__What is needed__
Print the lines in the listing below starting at the line with "Given: Expand the Bed heater output dropdown" and ending at the line with "Given: Click the blue", both included. Reproduce them exactly and omit every picture.

__Data for this exercise__
------------------------------------------------------------------------
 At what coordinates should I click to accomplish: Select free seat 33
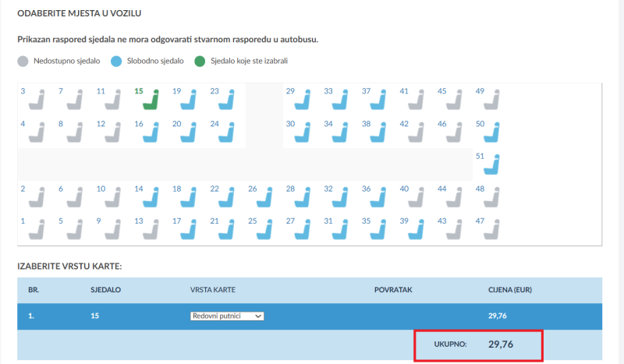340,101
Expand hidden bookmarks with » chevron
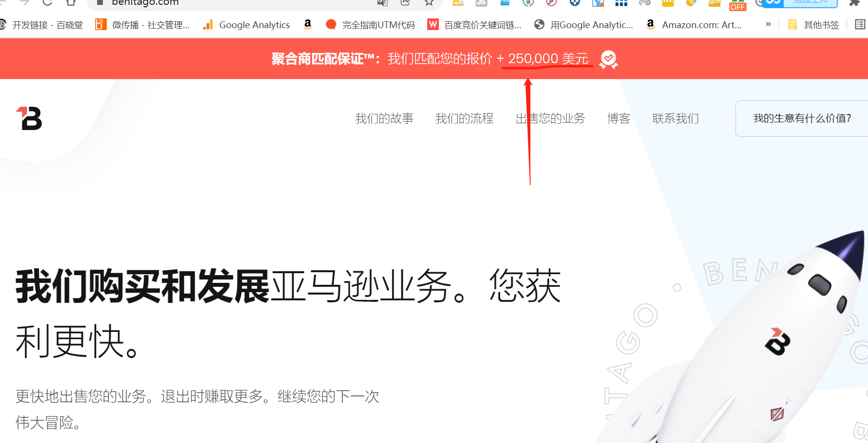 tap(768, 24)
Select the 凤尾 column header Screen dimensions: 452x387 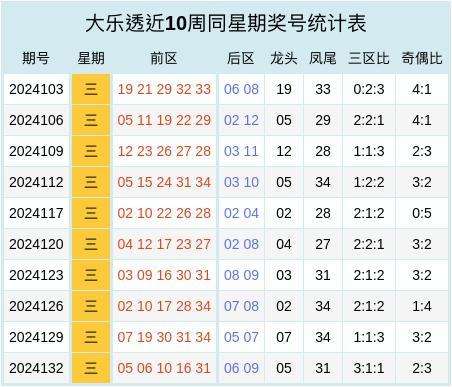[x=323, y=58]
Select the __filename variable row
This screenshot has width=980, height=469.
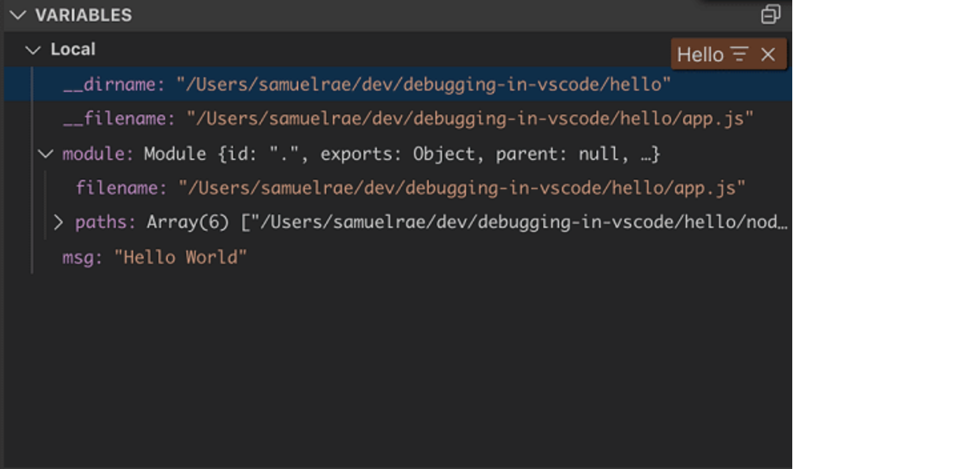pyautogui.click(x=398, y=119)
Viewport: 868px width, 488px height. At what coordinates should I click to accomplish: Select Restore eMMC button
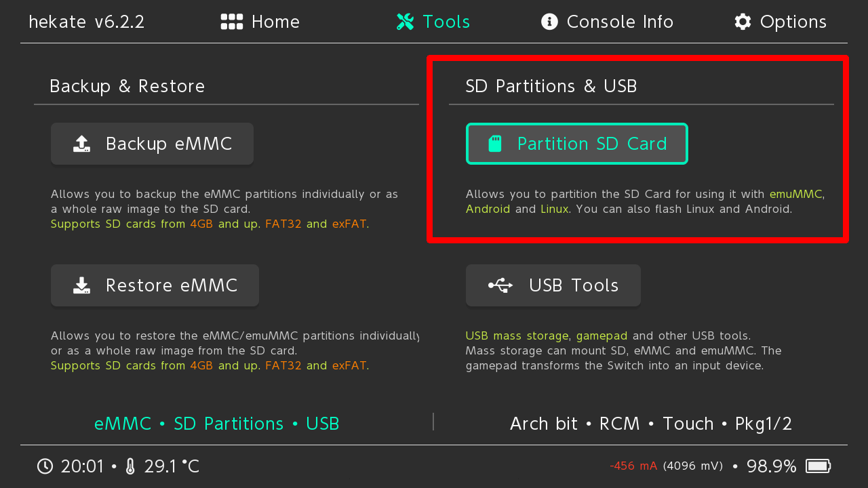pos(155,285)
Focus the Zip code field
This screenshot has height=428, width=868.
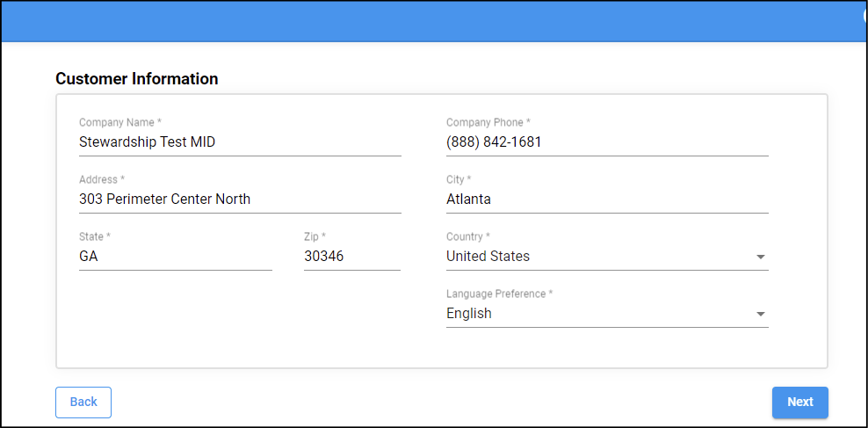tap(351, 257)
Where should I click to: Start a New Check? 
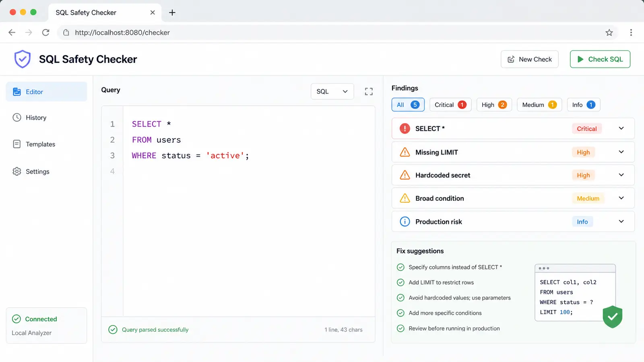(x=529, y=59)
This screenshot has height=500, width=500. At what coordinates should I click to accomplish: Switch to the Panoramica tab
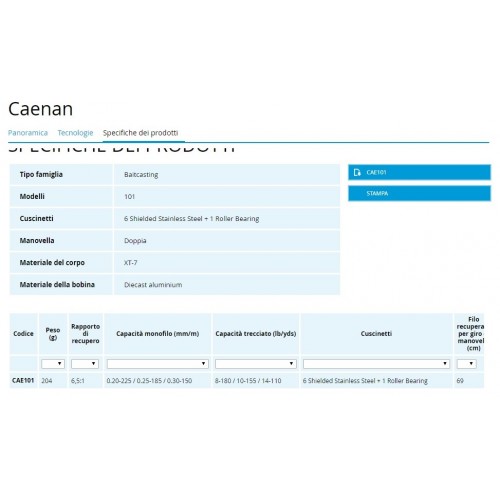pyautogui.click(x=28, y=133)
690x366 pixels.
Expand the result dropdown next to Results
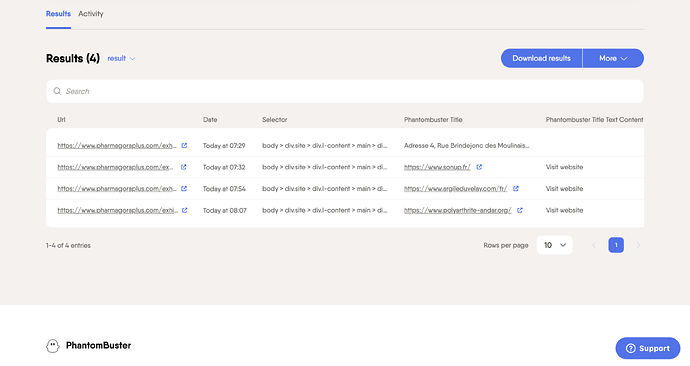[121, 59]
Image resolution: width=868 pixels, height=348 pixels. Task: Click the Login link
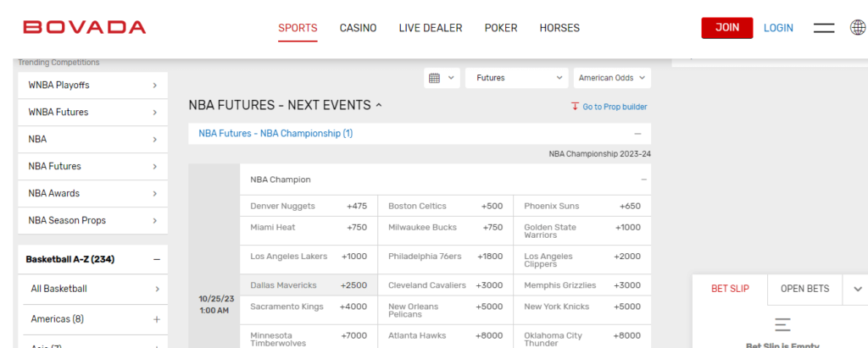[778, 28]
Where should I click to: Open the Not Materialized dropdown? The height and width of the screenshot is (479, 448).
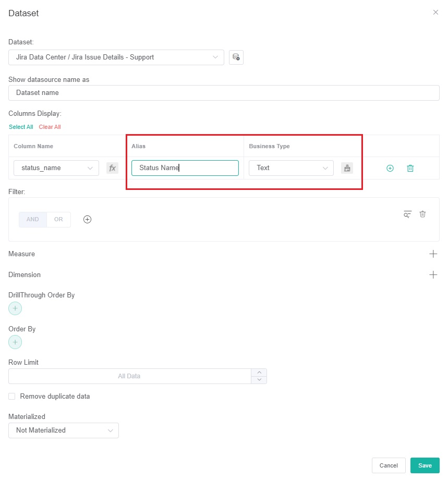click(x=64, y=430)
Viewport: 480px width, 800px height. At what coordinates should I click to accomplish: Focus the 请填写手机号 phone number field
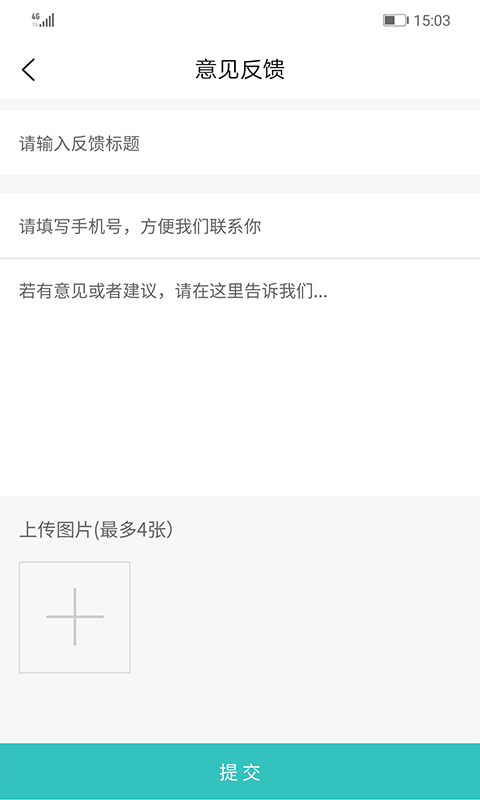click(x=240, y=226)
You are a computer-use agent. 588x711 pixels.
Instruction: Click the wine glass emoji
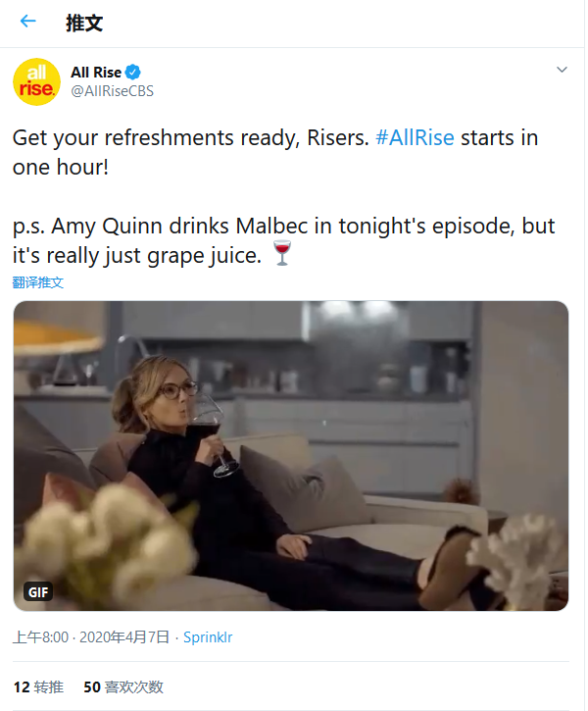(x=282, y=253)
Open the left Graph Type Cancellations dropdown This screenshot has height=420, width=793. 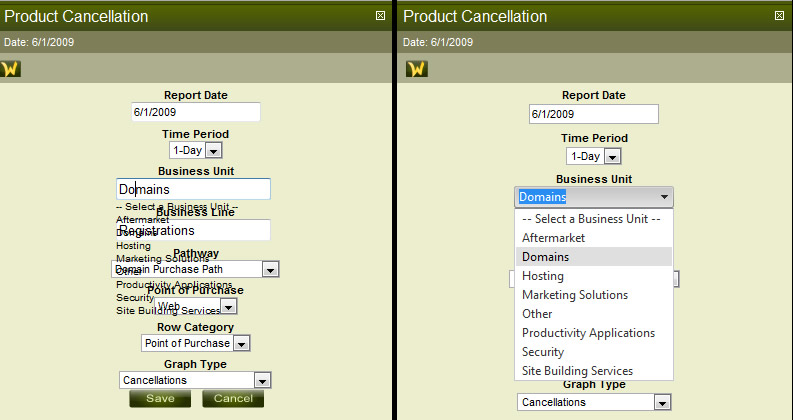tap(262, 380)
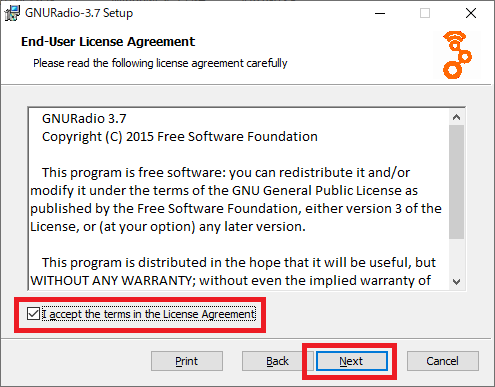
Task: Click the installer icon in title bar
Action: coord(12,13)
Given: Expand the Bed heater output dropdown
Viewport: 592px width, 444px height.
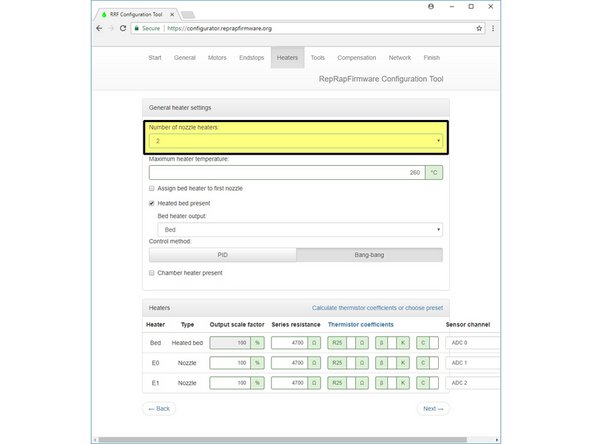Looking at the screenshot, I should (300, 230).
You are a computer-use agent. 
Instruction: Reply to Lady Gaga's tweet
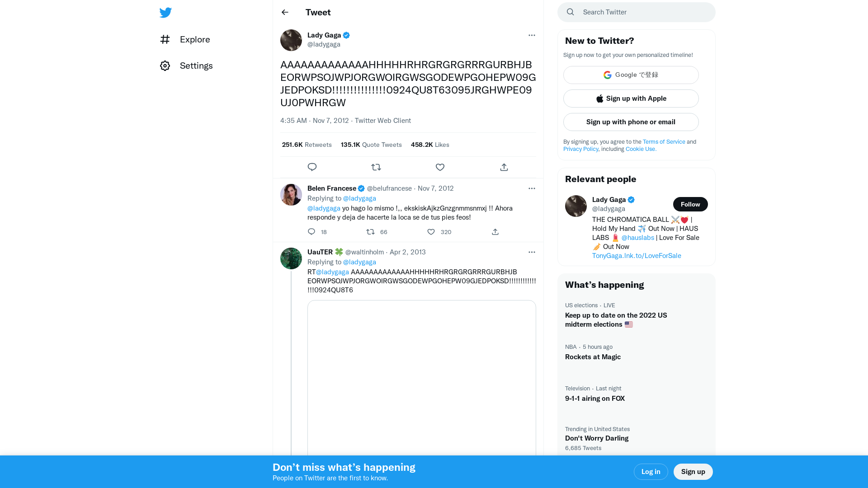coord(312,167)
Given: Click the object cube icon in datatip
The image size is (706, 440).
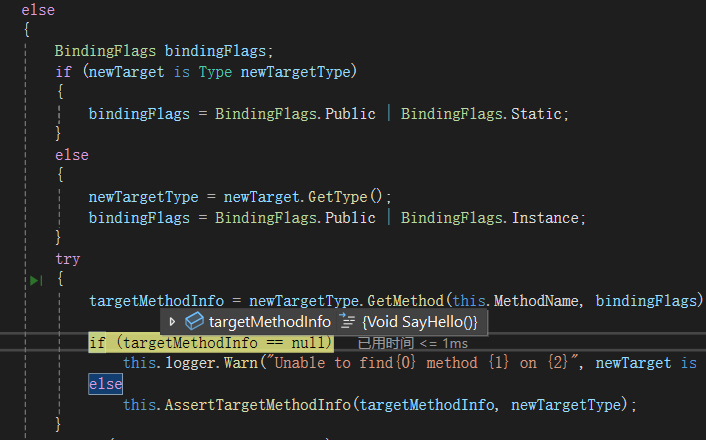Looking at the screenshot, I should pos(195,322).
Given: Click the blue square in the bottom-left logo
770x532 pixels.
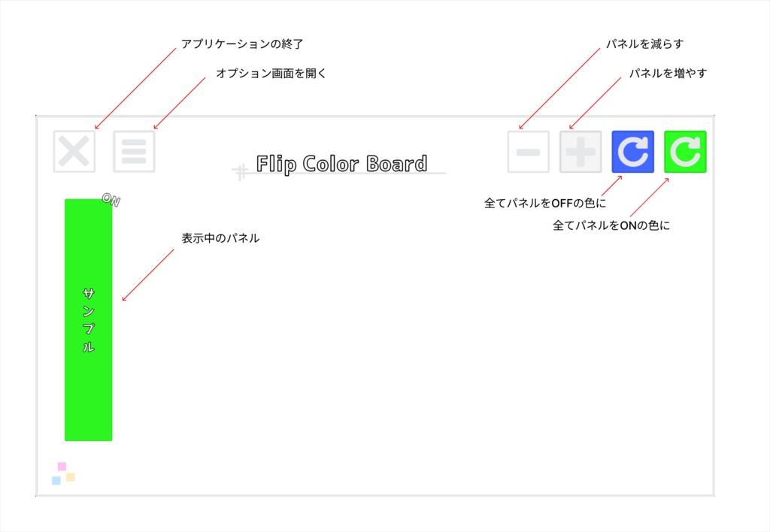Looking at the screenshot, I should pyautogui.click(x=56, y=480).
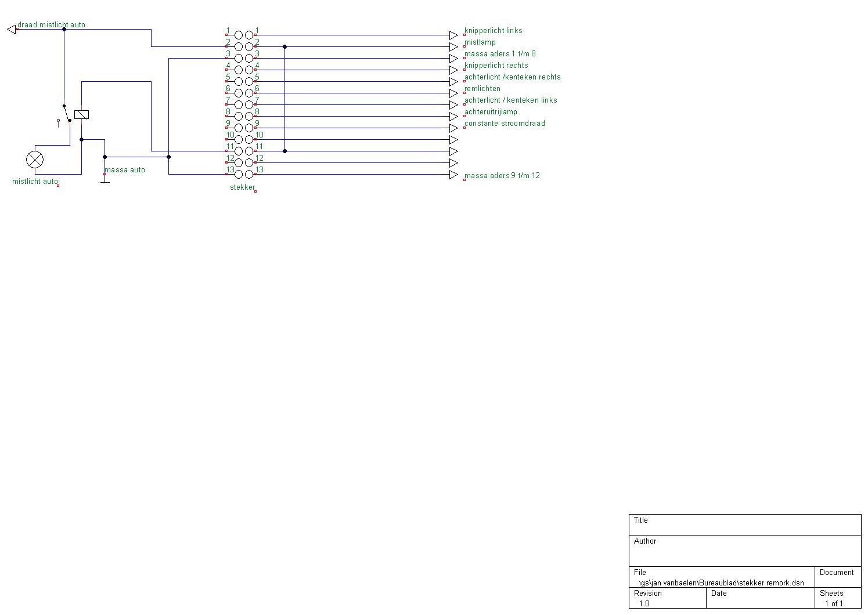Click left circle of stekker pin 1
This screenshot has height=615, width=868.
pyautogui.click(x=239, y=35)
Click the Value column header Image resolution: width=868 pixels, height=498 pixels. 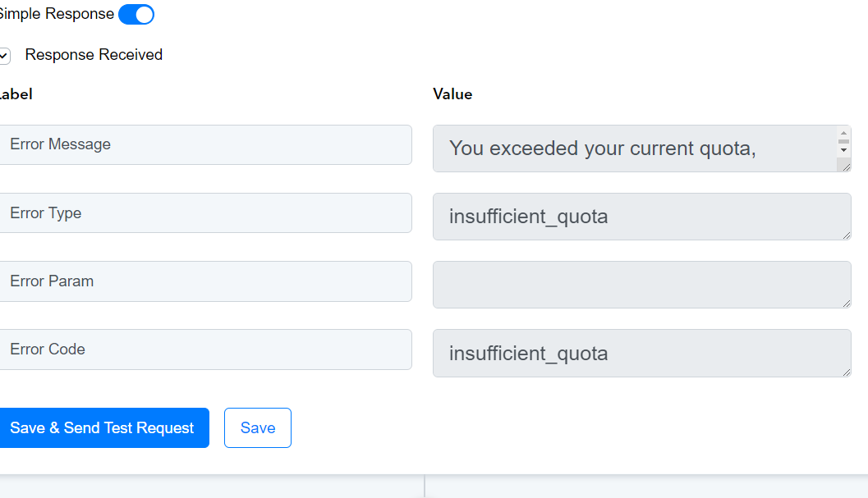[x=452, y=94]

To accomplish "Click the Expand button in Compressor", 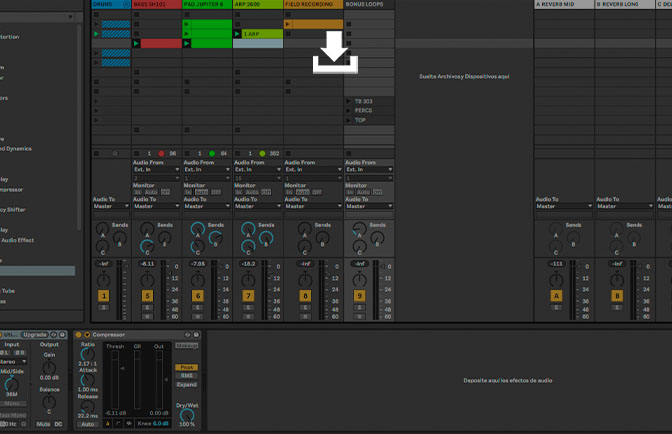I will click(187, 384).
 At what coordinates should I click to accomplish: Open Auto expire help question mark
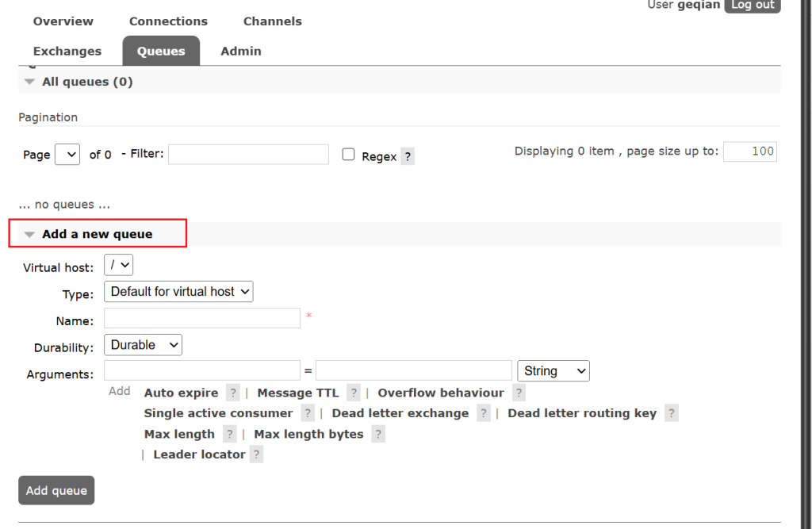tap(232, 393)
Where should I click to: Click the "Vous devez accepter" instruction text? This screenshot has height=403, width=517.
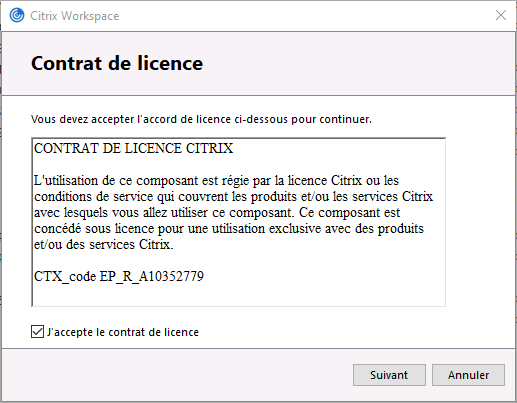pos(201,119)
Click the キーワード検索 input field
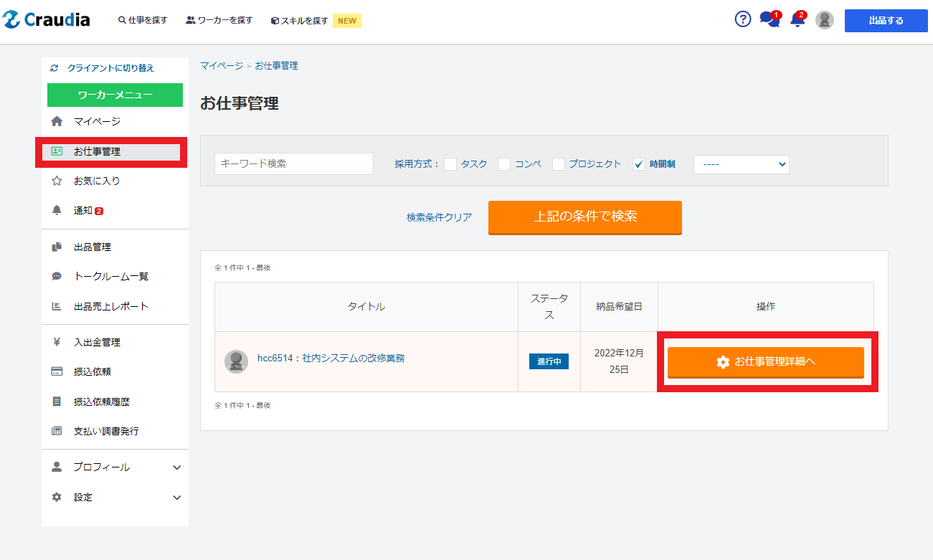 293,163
------------------------------------------------------------------------
__Expected answer__
Given: Expand the Bed heater output dropdown
Viewport: 592px width, 444px height.
Looking at the screenshot, I should (300, 230).
You are a computer-use agent. 
Instruction: Reply to Lady Gaga's tweet
coord(312,167)
Given: Click the object cube icon in datatip
The image size is (706, 440).
Looking at the screenshot, I should pos(195,322).
Given: Click the blue square in the bottom-left logo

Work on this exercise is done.